2) The Japanese METI (Ministry of Economy, Trade and Industry) published a new report on "personal data" protection and its industrial utilization. The word METI's "Personal Data" is very very hard to explain in english (this is different from the concept of the EU Data Protection Directive's one), so please understand it as a general concept referring to the information that can be linkable to an individual person.
- Establishing new entity that reviews and certificates privacy protection activities of companies (It seems like different from the "independent privacy commissioner")
Yesterday, the National Information Security Center (NISC) at the Japanese Cabinet Secretariat officially published a proposal document that recommends next strategies for Japanese cybersecurity law and policy.

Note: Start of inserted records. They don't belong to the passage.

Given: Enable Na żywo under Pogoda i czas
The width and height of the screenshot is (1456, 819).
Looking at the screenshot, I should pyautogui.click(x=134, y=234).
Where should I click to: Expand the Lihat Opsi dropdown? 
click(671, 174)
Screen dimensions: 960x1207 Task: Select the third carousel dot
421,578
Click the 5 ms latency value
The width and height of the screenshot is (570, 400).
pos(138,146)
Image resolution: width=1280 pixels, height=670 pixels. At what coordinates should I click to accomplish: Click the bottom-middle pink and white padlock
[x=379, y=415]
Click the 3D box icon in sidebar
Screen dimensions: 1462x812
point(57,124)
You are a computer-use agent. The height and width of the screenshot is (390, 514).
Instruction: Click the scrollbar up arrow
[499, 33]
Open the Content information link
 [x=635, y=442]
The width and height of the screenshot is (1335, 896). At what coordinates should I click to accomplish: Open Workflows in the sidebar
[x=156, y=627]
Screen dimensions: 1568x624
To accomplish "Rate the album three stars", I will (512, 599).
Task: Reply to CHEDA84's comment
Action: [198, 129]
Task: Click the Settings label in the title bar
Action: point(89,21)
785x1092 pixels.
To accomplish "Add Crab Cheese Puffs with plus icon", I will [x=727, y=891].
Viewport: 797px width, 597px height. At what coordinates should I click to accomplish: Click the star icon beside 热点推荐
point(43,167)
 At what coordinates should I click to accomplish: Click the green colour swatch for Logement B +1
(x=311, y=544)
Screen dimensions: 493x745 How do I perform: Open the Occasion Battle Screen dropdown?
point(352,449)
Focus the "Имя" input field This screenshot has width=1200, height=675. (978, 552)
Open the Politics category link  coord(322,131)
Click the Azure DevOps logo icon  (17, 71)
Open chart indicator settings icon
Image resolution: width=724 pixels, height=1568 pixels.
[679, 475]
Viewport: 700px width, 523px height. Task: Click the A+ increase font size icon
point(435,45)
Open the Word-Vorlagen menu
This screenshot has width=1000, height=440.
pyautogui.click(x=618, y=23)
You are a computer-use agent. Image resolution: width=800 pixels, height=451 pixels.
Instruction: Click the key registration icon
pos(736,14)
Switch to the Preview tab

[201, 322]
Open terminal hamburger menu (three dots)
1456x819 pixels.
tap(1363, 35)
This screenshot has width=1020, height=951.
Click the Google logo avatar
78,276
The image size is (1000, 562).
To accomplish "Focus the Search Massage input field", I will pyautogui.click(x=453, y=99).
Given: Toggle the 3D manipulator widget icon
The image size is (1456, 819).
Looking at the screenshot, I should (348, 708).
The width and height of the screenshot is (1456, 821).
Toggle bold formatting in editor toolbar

This document contains topics as below;
- Enabling to scan and block e-mails that is suspected to contain malware or other message with harmful intent
- Legislating new law that requires ISPs of long term retention and preservation of all communication datas (Japanese version of the EU's Data Retention Directive, 2006/24/EC)
- Establishing a new cyber defense force under the Self-Defense Force
As a matter of course, the most important agenda is balancing privacy (secrecy of communication) and scanning/retaining communications. Under the Japanese Constitutional Law that became effective in 1947 and the other related privacy protection laws, the meaning of “secrecy of communication” is very broad. The latter article 21(2) of the Constitutional Law says that “No censorship shall be maintained, nor shall the secrecy of any means of communication be violated”.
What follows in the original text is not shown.